Weekend Fisher said...

It's funny but expected. The Calvo/Arminian debate (or Augustinian/Pelagian debate, if you'd rather) has so dominated this angle of discussions that people don't really make further distinctions. At what point does God choose to limit himself, and why? At Christ, and because of Christ, would be my "short version" answer. But sure, I'll pop over to the Congdon blog.

Take care & God bless

Ben Myers said...

WF said: "The Calvo/Arminian debate ... has so dominated this angle of discussions that people don't really make further distinctions" -- yes, you've got a point there. And of course Barth's own approach is completely outside the (very "limited") scope of this debate.

Also, WF, I see what you mean when you say that universalism would eliminate the freedom of creatures -- but here, too, Barth approaches the problem from a completely different angle, since his point is that universalism would eliminate the freedom of God!

David W. Congdon said...

Ben, I think you are looking too narrowly at that passage from Barth. Barth is speaking about a human concept that determines (from the human side) what God is able to do, or what God must do. This is not appropriate. But Barth elsewhere states openly that hell cannot be a reality for any person because of Jesus Christ. If that's not universalism, then I don't know what is. The point is, universalism does not have to be construed as a human doctrine about what we want to see happen. It can also be a doctrine about what God has revealed will be the case in the eschaton.

Ben Myers said...

By the way, if anyone wants to explore Barth's view further, there is a superb book on the topic: G. C. Berkouwer, The Triumph of Grace in the Theology of Karl Barth (1956).

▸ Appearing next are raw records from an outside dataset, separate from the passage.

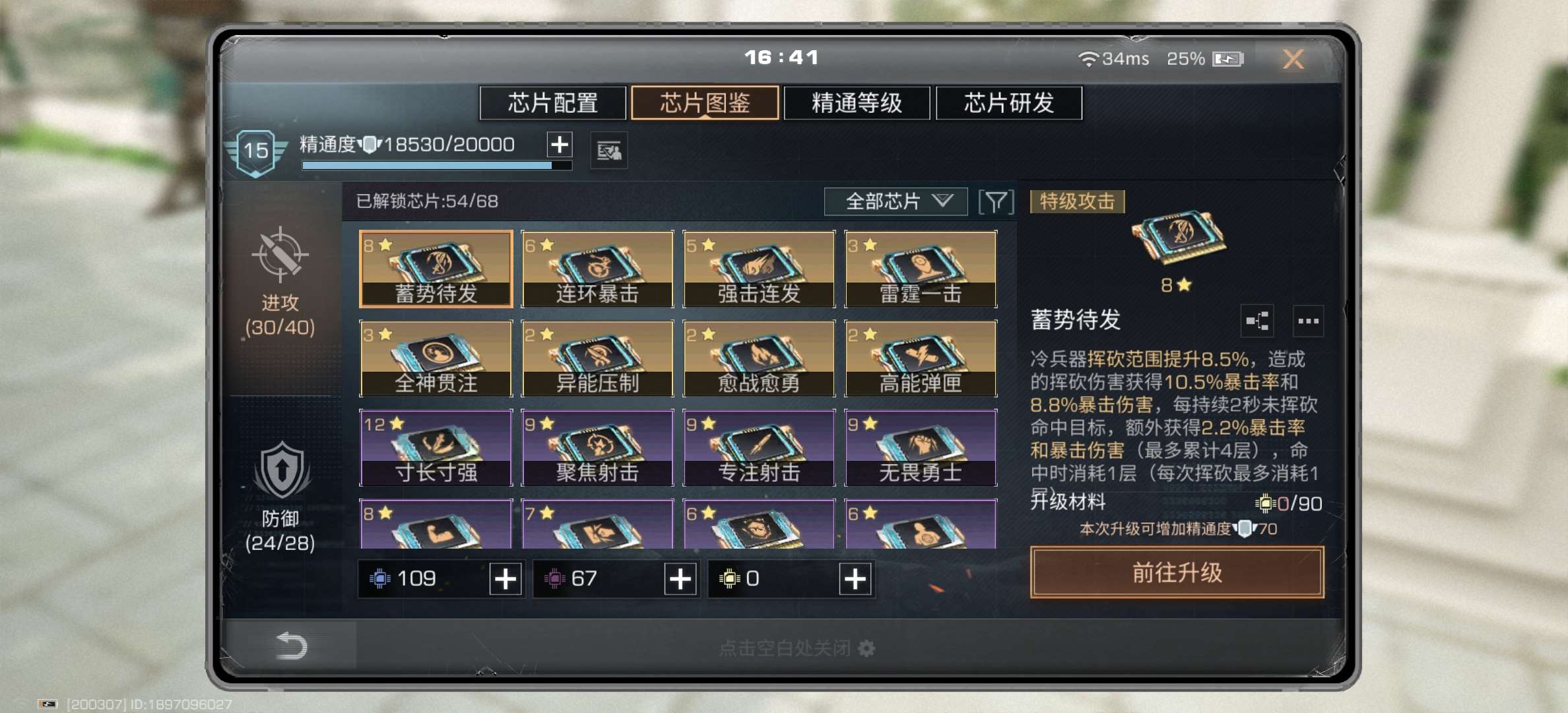Click the filter funnel icon
Screen dimensions: 1568x713
[x=996, y=201]
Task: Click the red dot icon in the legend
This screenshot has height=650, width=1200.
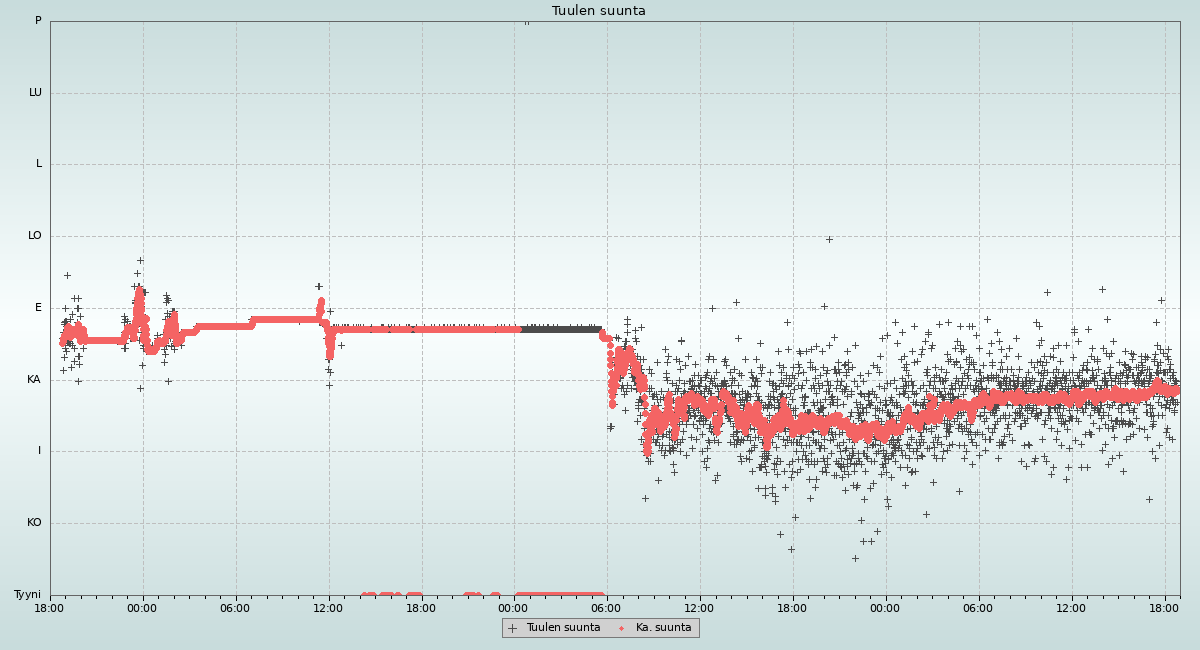Action: pos(622,628)
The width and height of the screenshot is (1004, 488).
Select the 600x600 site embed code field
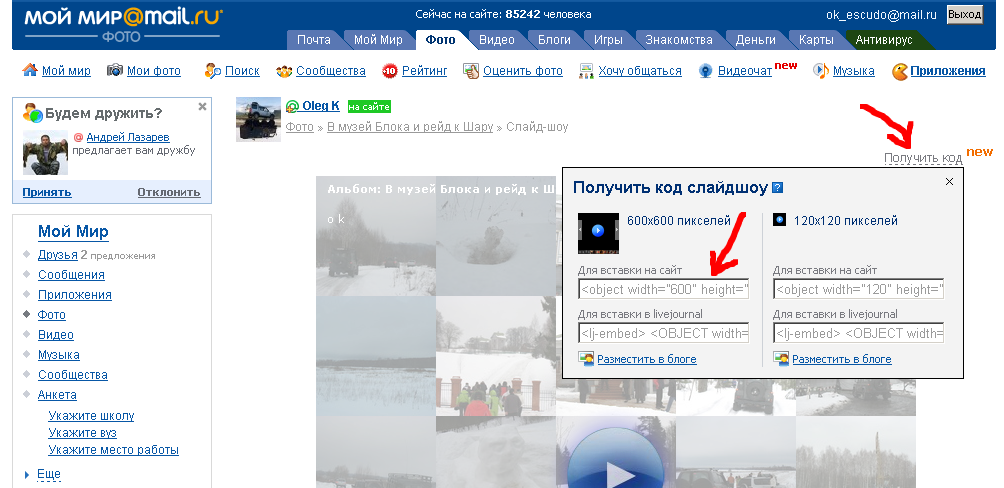(663, 290)
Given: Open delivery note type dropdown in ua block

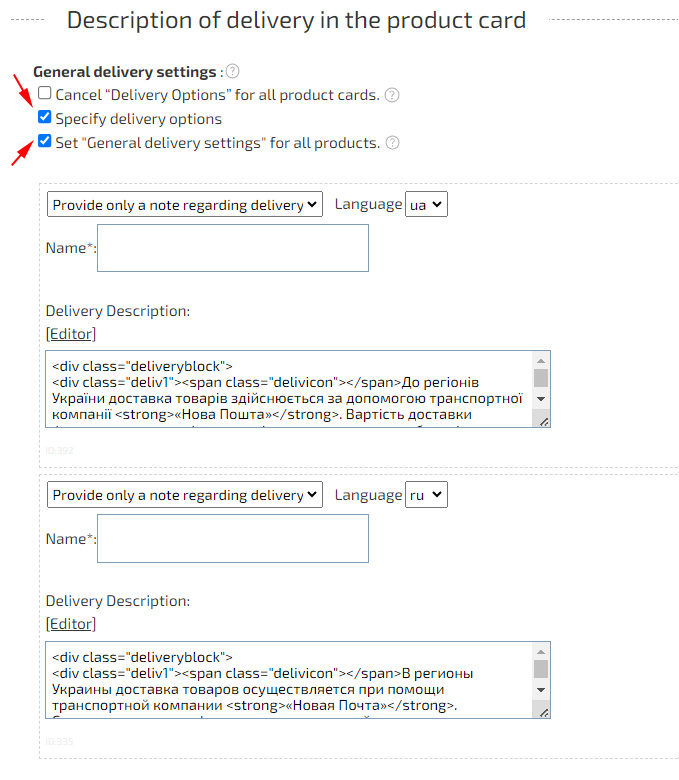Looking at the screenshot, I should [185, 204].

Although Berkouwer is critical of Barth, he beautifully uncovers the logic of Barth's position: Barth stands at the very "threshold of the apokatastasis" but then always turns back because of "the freedom, the gift of grace". It is above all this "gift-character of grace" which is undermined by universalism: "The error of universalism does not lie in glorying in God's grace, but in integrating grace into a system of conclusions which is in conflict with grace as a sovereign gift" (p. 362).

Anonymous said...

Yes, Ben, Berkouwer's main criticism is that Barth "blunts" the problem of evil with his doctrine of grace. Barth himself, while well chuffed by the book, thought "freedom" a more accurate desription of grace than "triumph", and indeed instead of "grace" he "would have much preferred . . . Jesus Christ."

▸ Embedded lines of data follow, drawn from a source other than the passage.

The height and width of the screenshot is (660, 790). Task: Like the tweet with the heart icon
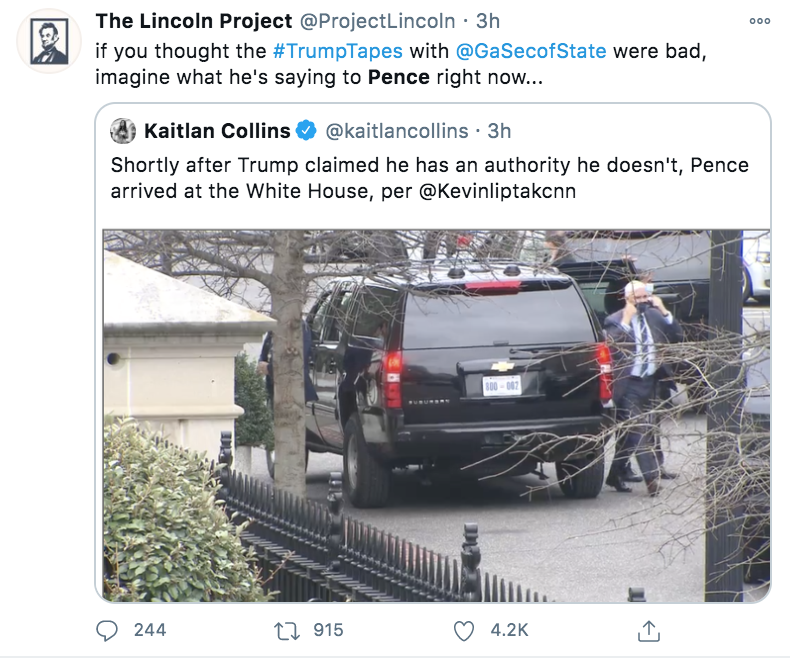[x=463, y=630]
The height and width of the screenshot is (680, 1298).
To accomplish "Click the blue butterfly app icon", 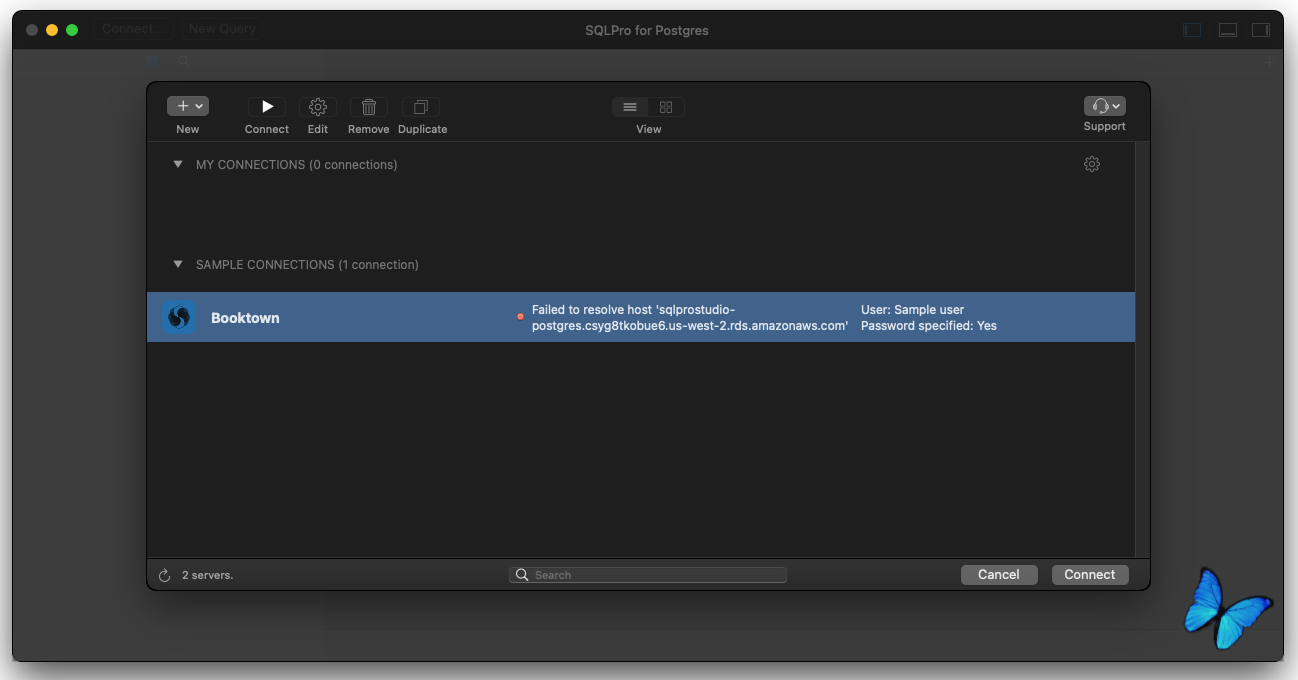I will pyautogui.click(x=1227, y=607).
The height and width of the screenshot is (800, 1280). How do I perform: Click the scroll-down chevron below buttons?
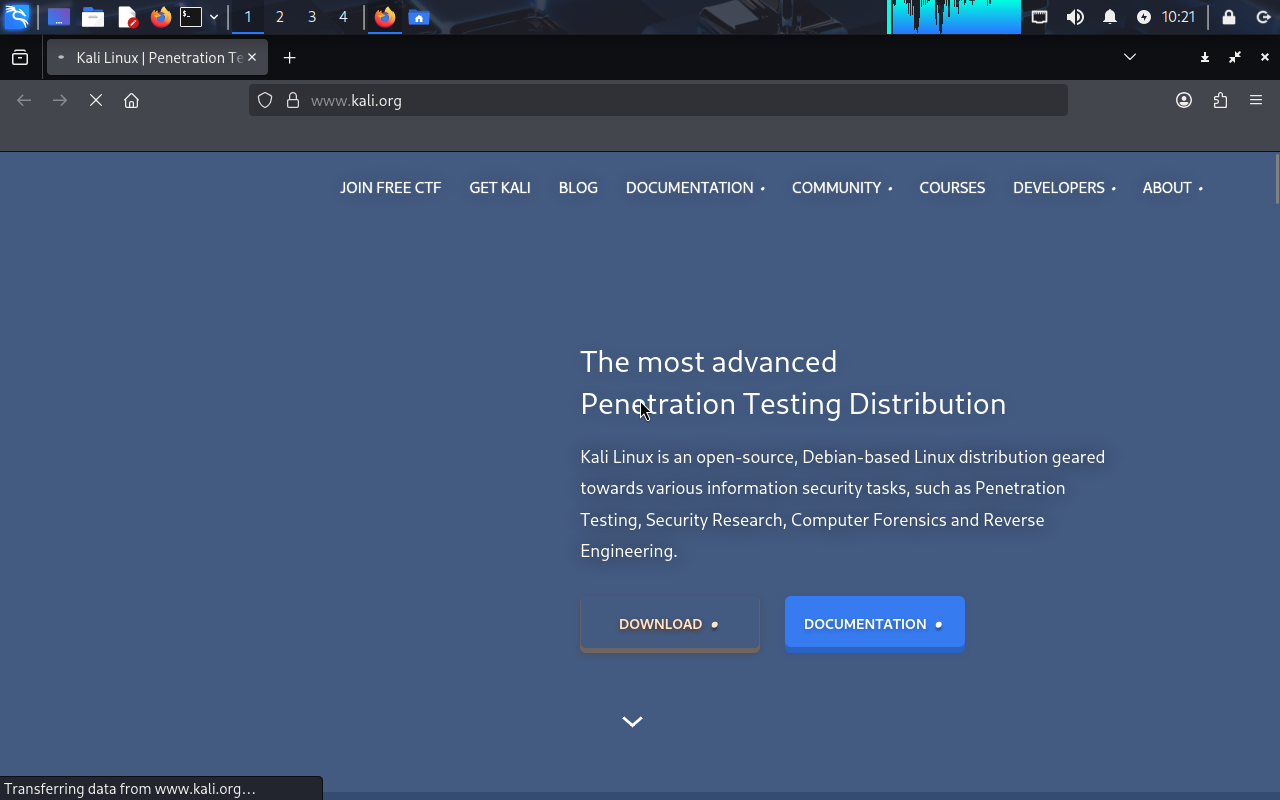pyautogui.click(x=632, y=721)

It is - don't you agree - a theological publishing scandal that Berkouwer's masterpiece has never had a paperback edition, and that even the hardcover has long been out of print.

Ben Myers said...

"... a publishing scandal" -- yes, absolutely! Berkouwer's Triumph of Grace is one of the best three or four books ever written about Barth's theology -- it's really a work of interpretive genius.

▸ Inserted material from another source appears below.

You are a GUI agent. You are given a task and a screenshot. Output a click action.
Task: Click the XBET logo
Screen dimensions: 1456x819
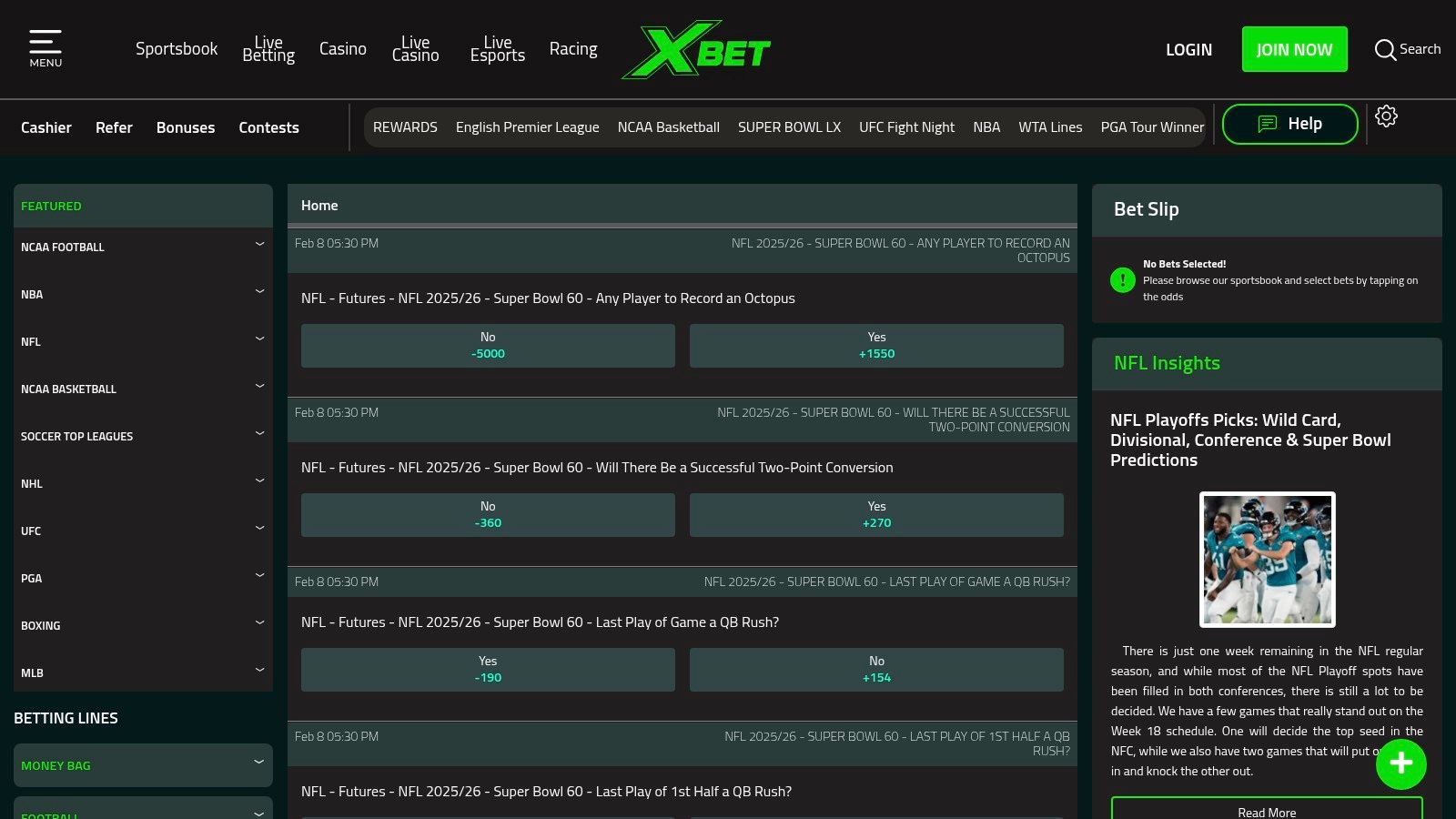[696, 50]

Perhaps we should ask the good people at Wipf & Stock to consider doing a paperback reprint -- they have been doing a good job reprinting several of the older Barth-related books...

Anonymous said...

Barth wants to focus not so much on who's saved as on where salvation is, and that's of course in Jesus Christ. Who's saved is not for man to know, and therefore Barth wants, through doctrine, to show that we should avoid speculation on that, regardless we call ourselves universalists or non-universalists.

In Christ everyone is elected to salvation, outside Christ everyone is reprobated, in hell I guess.

I think Barths doctrine of election reminds a bit of Luthers view of man as simul iustus et peccator, man is simul electus (in Christo) et reprobatus (extra Christum).

David W. Congdon said...

Petter ö, that is quite correct. Well said.

I have a friend who works for Wipf & Stock, so I'll ask him about that.

WF, I have responded to you on my blog, in case you have not seen it.

Anonymous said...

you've explained why Barth was not a universalist, but you said nothing about why you aren't.